• [WORK TASK]:
Determine the number of lines in the data below that hold "icon"; give nothing but that number.

Stored data entries:
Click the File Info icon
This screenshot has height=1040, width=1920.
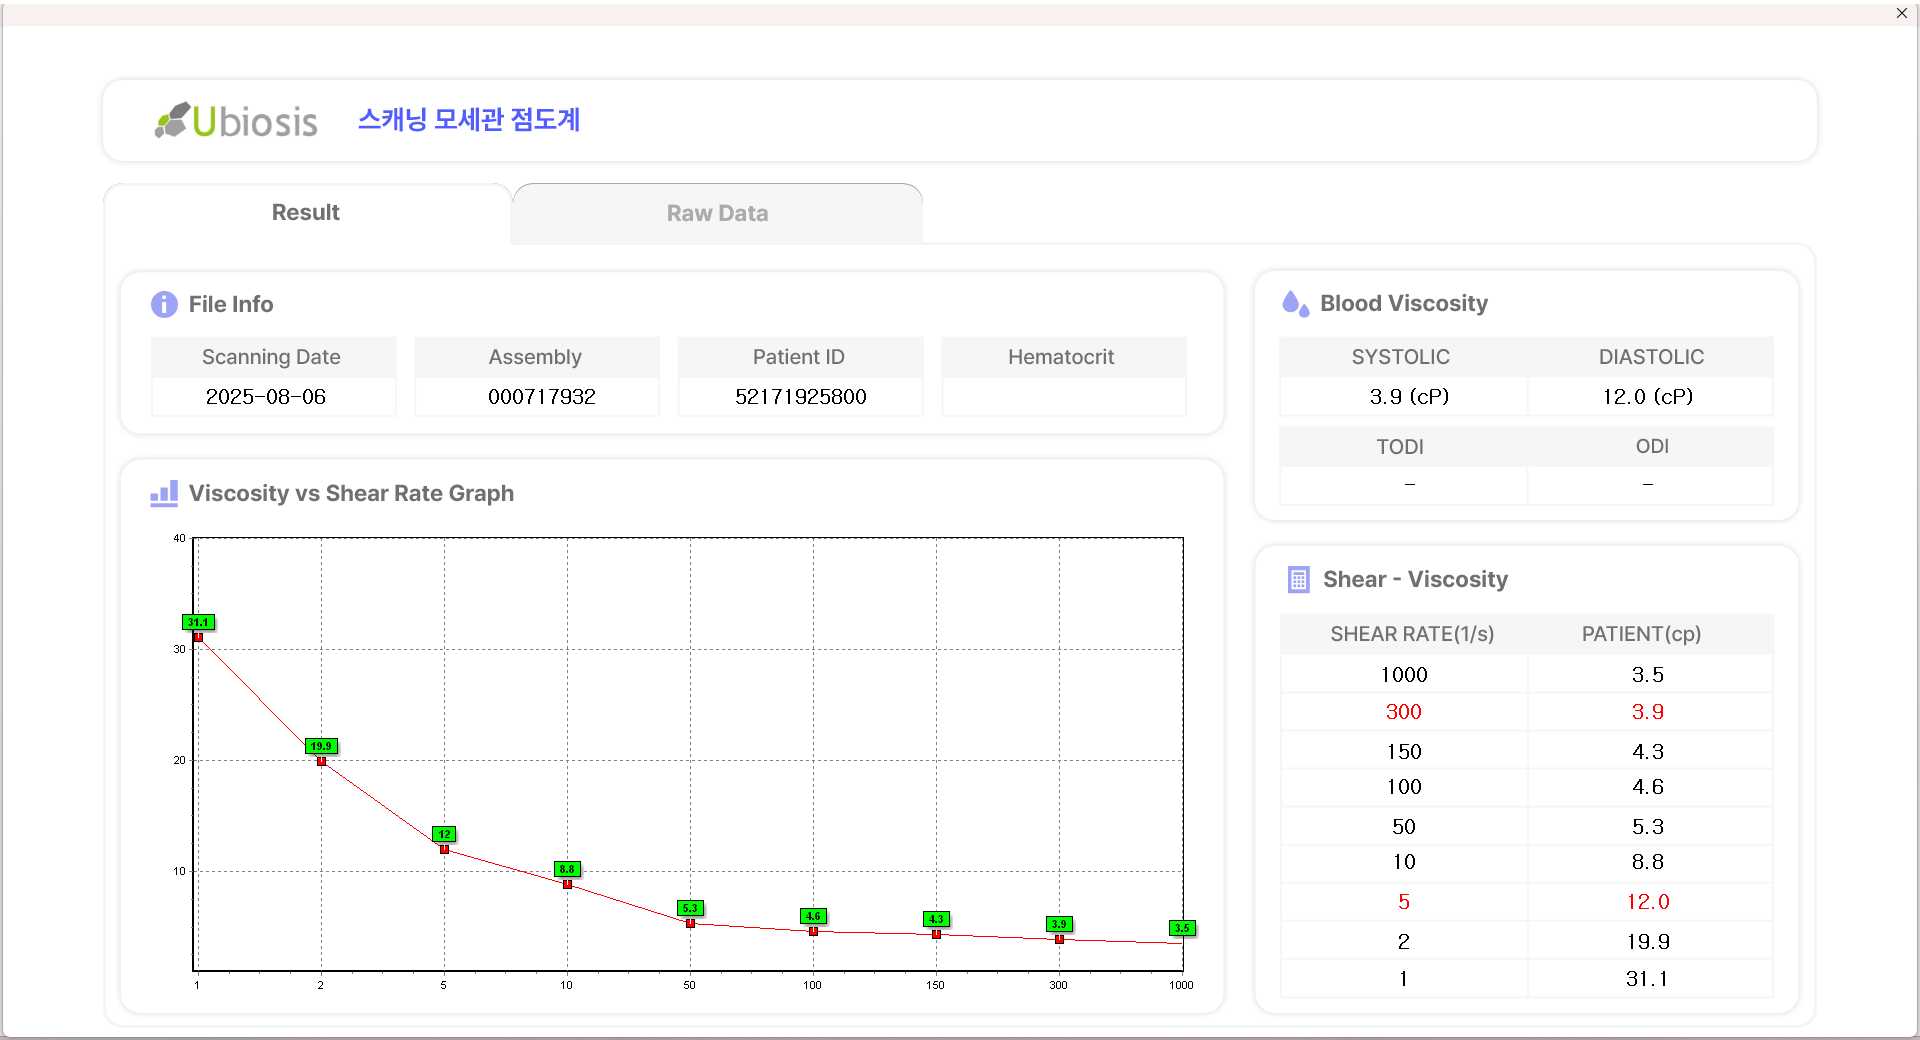point(164,304)
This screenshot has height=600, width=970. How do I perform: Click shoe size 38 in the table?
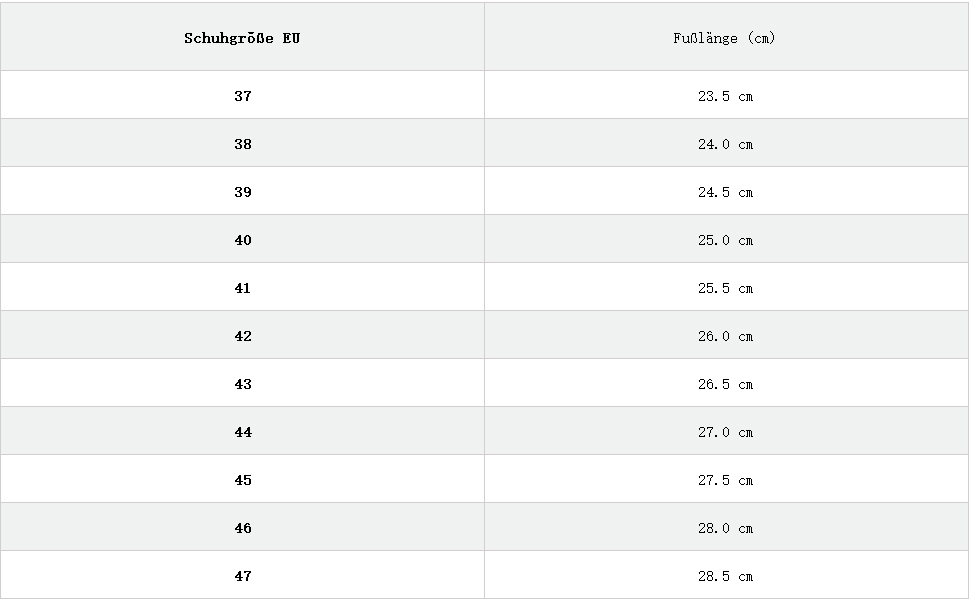click(x=243, y=144)
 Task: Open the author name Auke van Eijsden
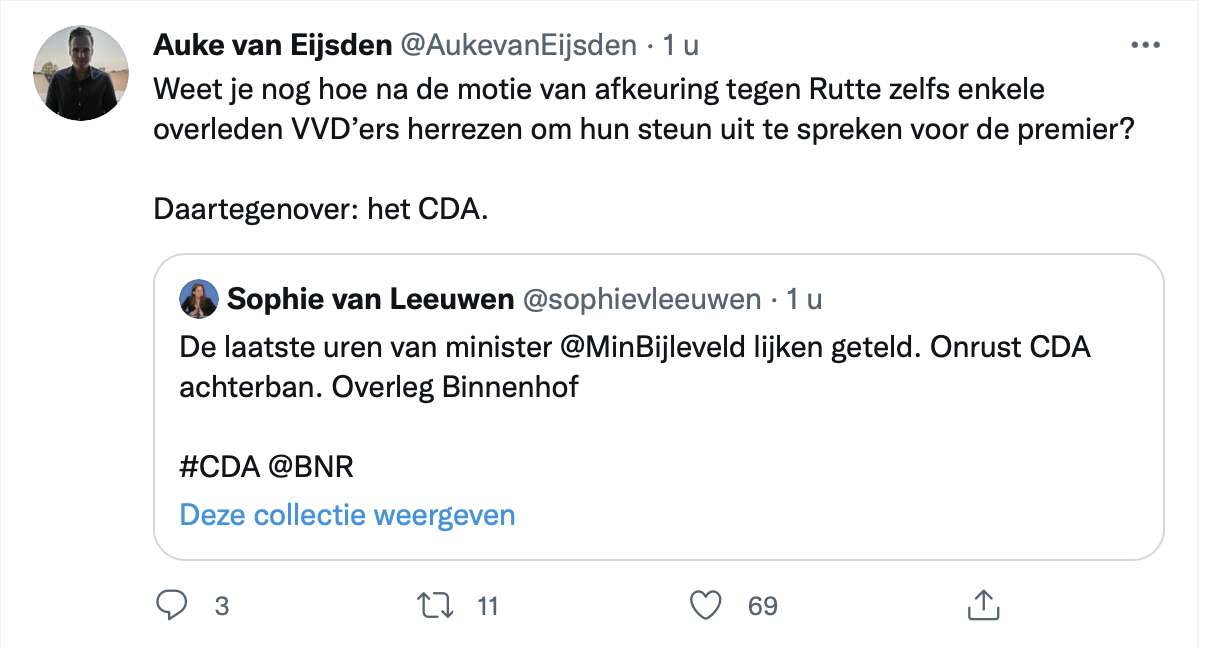click(x=271, y=45)
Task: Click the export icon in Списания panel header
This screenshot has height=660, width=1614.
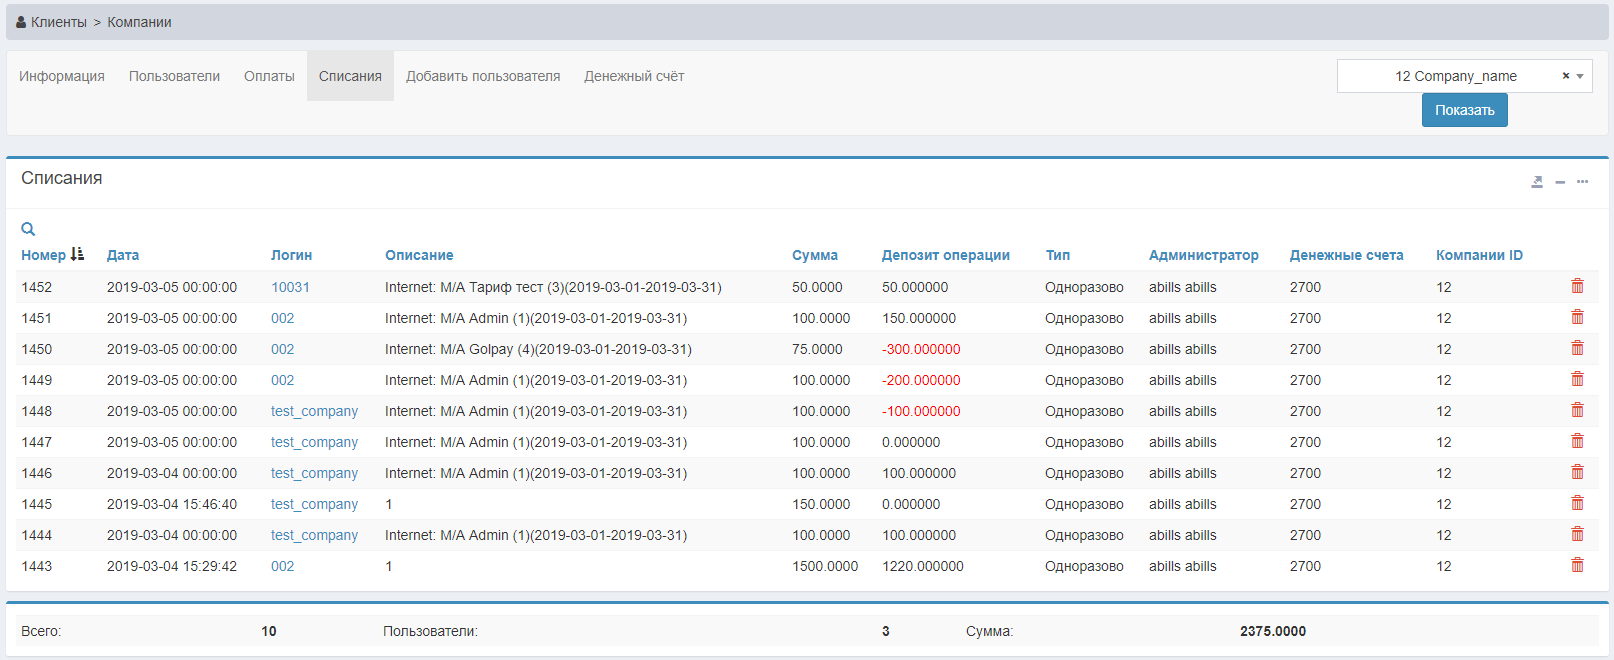Action: (1537, 182)
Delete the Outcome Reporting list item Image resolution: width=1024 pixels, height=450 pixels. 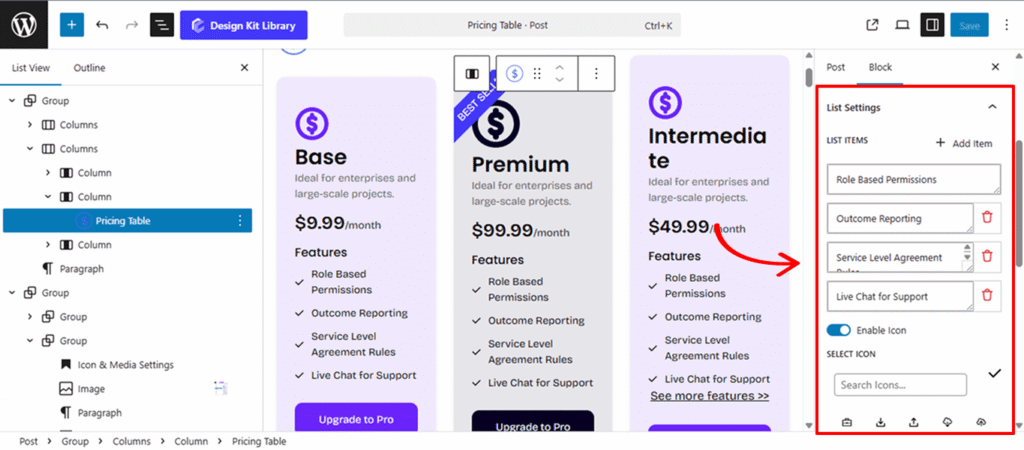point(987,217)
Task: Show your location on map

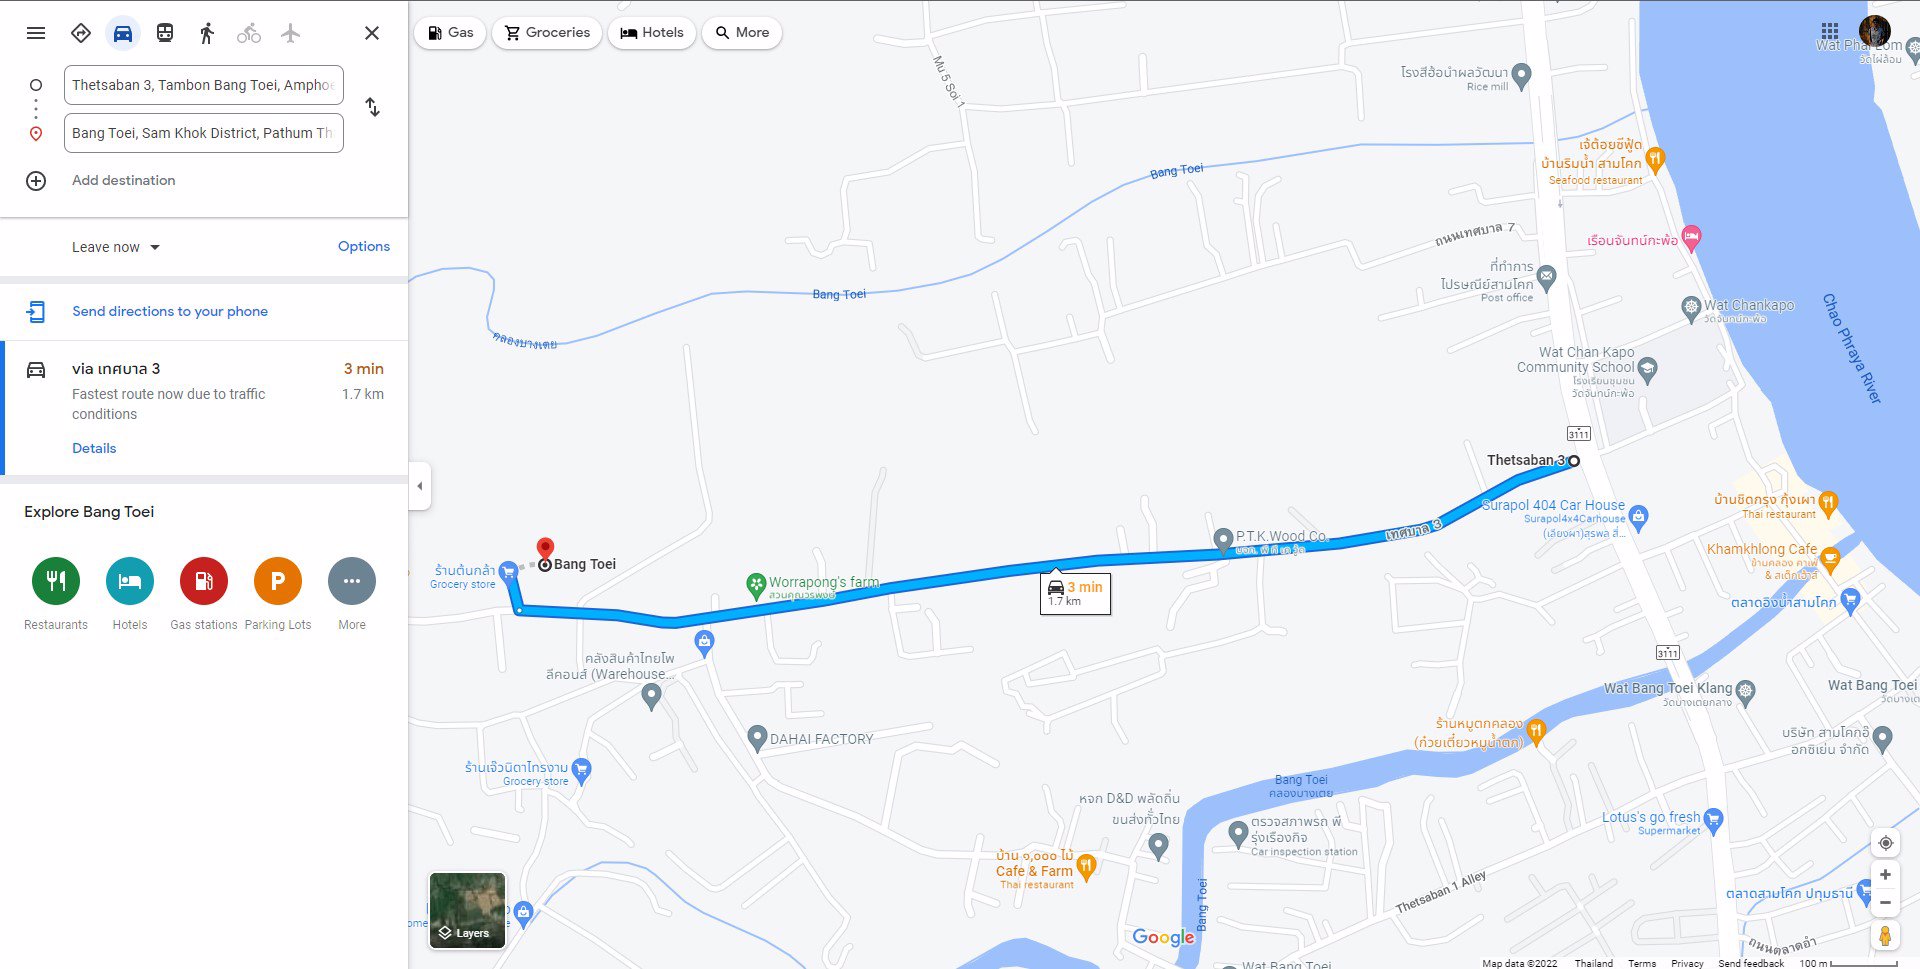Action: [x=1885, y=843]
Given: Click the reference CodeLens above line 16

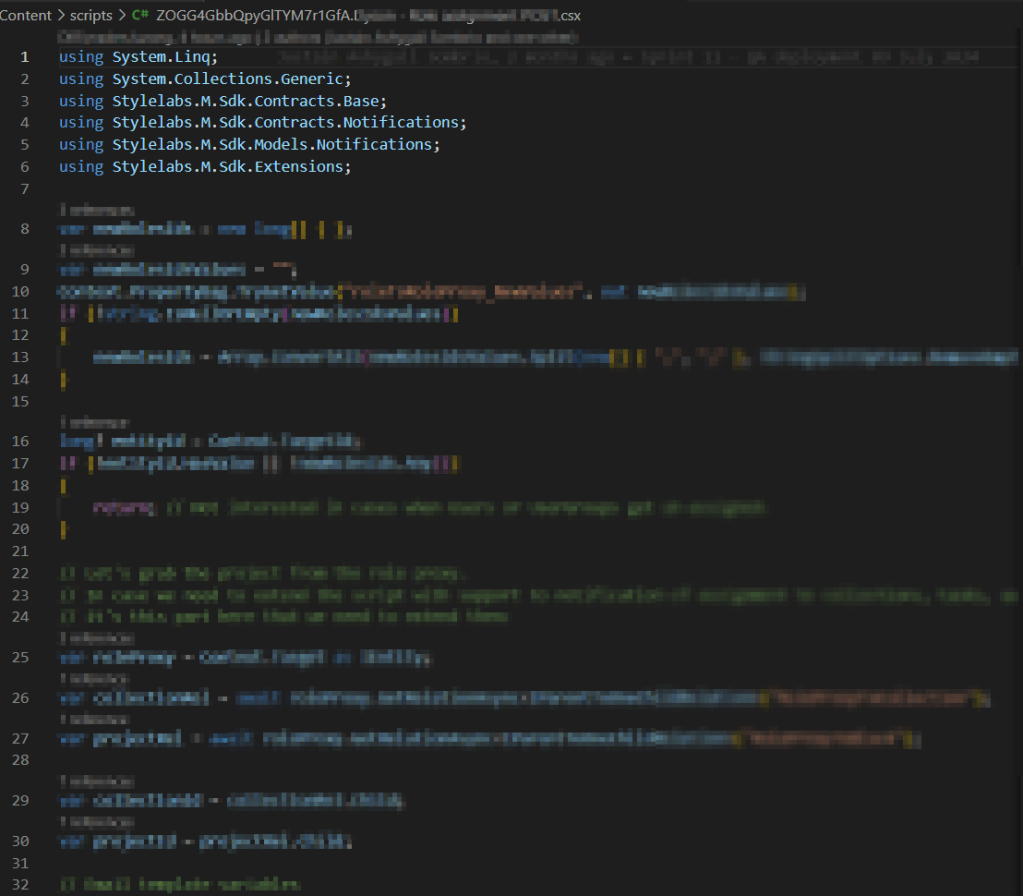Looking at the screenshot, I should point(97,423).
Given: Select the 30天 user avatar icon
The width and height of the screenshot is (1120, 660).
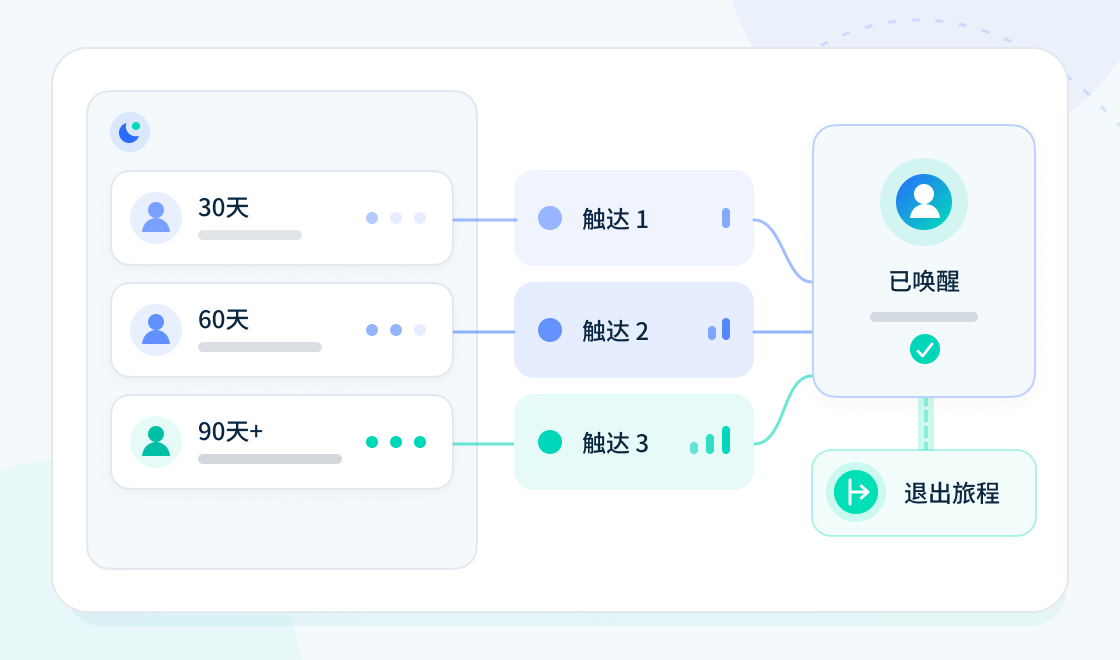Looking at the screenshot, I should (156, 218).
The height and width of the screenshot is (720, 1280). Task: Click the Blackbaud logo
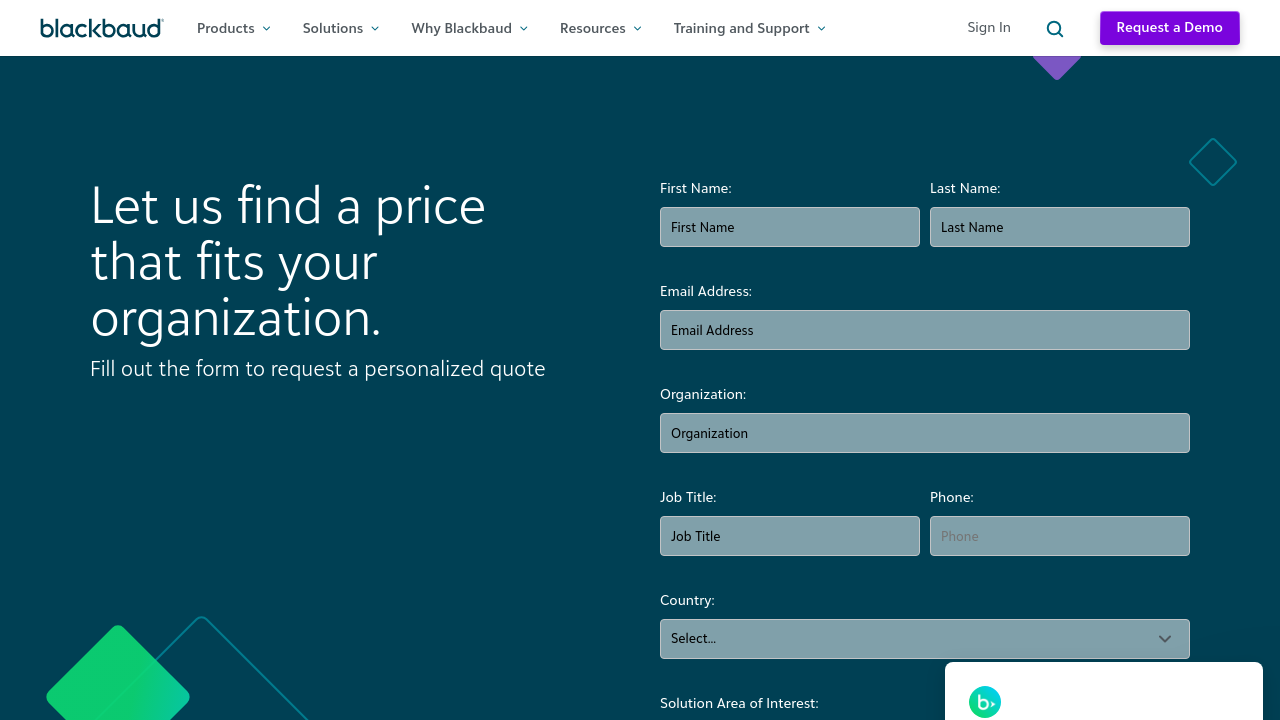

• [EXERCISE OUTPUT]:
3